Catalysts come in two kinds. Homogeneous catalysts are dissolved molecules that float among the reactants, meeting them in solution. Heterogeneous catalysts are solid surfaces that reactants adsorb onto, react, and leave. The distinction is fundamental to how catalysis is taught, researched, and industrially designed. You pick one or the other, then optimize within the category.
Vinyl acetate is produced at roughly 7 million metric tons per year, mostly using palladium-based catalysts on solid supports. The standard industrial account is heterogeneous catalysis: ethylene and acetic acid meet on a palladium surface, react in the presence of oxygen, and vinyl acetate desorbs. The surface does the work.
Harraz, Lodaya, Tang, and Surendranath at MIT (Science, 2025) found that this account is half right — but the other half is not a refinement. The palladium catalyst cycles between two forms. The solid metal activates oxygen. The dissolved palladium ions activate ethylene and acetic acid. The interconversion between them is driven by electrochemical corrosion: the solid palladium corrodes into soluble species, driven by reaction with oxygen that converts to water. The molecular form does the organic chemistry; the surface does the oxygen chemistry; and the transition between them is corrosion.
The corrosion rate is the rate-limiting step of the entire process. The speed of vinyl acetate production is controlled not by either catalytic step but by the speed at which the catalyst dissolves and reforms.
For decades, the field treated this system as heterogeneous catalysis with homogeneous contamination, or vice versa. The dissolved palladium species were regarded as leached catalyst — degradation, not mechanism. The corrosion was the thing to be minimized. The finding inverts this: the corrosion IS the mechanism. The system requires its own degradation to function, and the rate of degradation governs the rate of production.
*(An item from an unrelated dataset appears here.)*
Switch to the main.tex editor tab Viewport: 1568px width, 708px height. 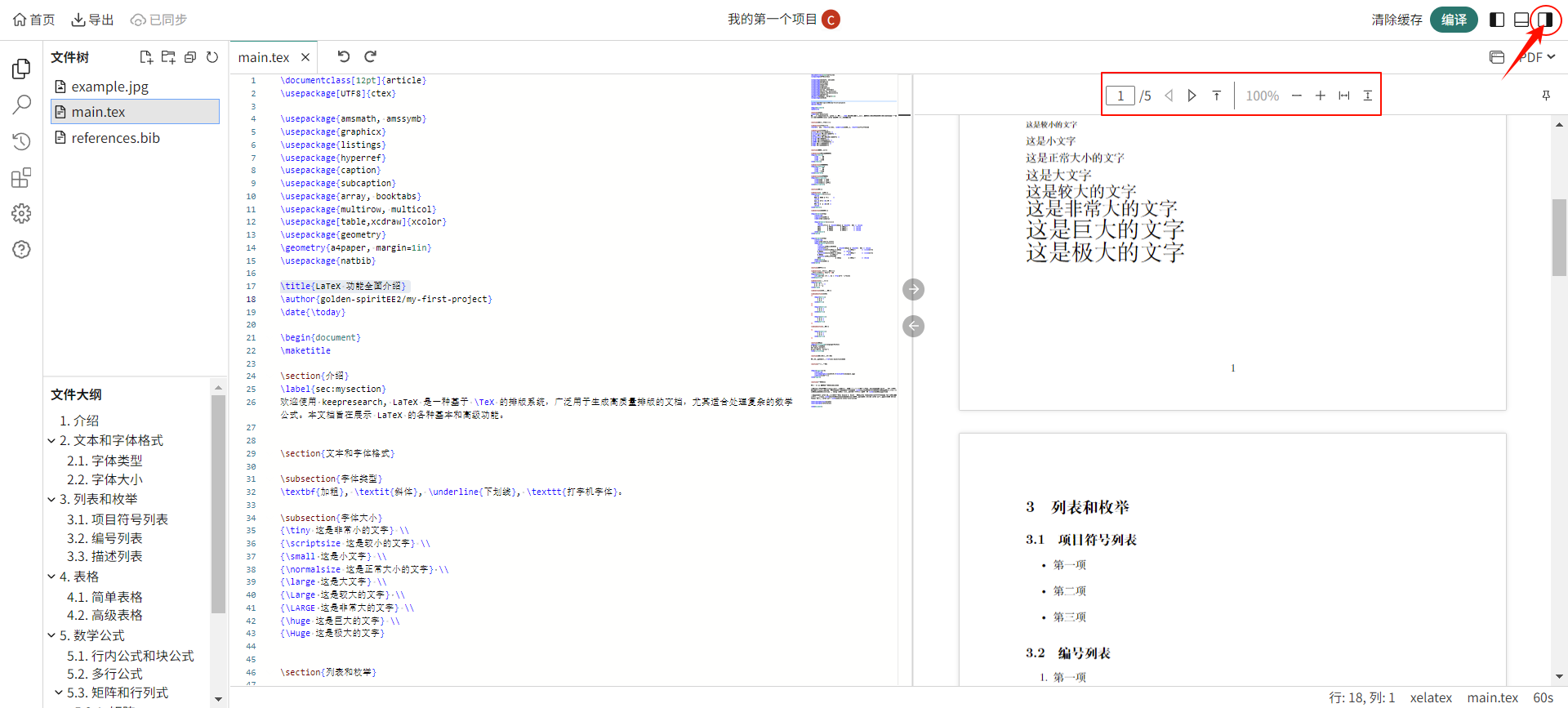click(x=264, y=57)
The structural insight is about categorical boundaries. Homogeneous and heterogeneous catalysis are treated as distinct types — different chapters, different conferences, different optimization strategies. This system is neither. Or rather, it is both, sequentially. The catalyst is the interconversion — the cycling between dissolved and solid forms. The boundary between categories is the mechanism.
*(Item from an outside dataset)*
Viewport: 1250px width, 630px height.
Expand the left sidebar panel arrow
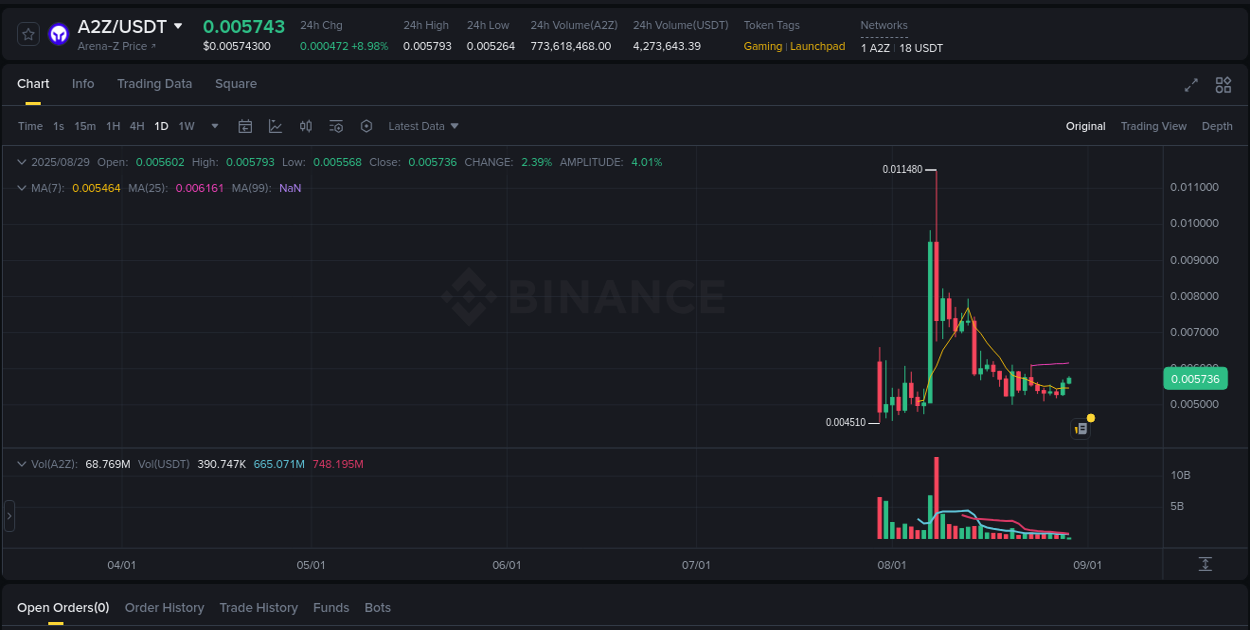click(x=9, y=515)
This reframes what counts as catalyst failure. If corrosion is the productive step, then a catalyst that doesn't corrode doesn't catalyze. Durability, normally the primary engineering goal, would kill the reaction. The design criterion flips: you don't want a catalyst that resists dissolution. You want one that dissolves at the right rate.
The question of whether vinyl acetate synthesis is homogeneous or heterogeneous was never a confusion to be resolved. It was a fact about the mechanism that the categories couldn't express.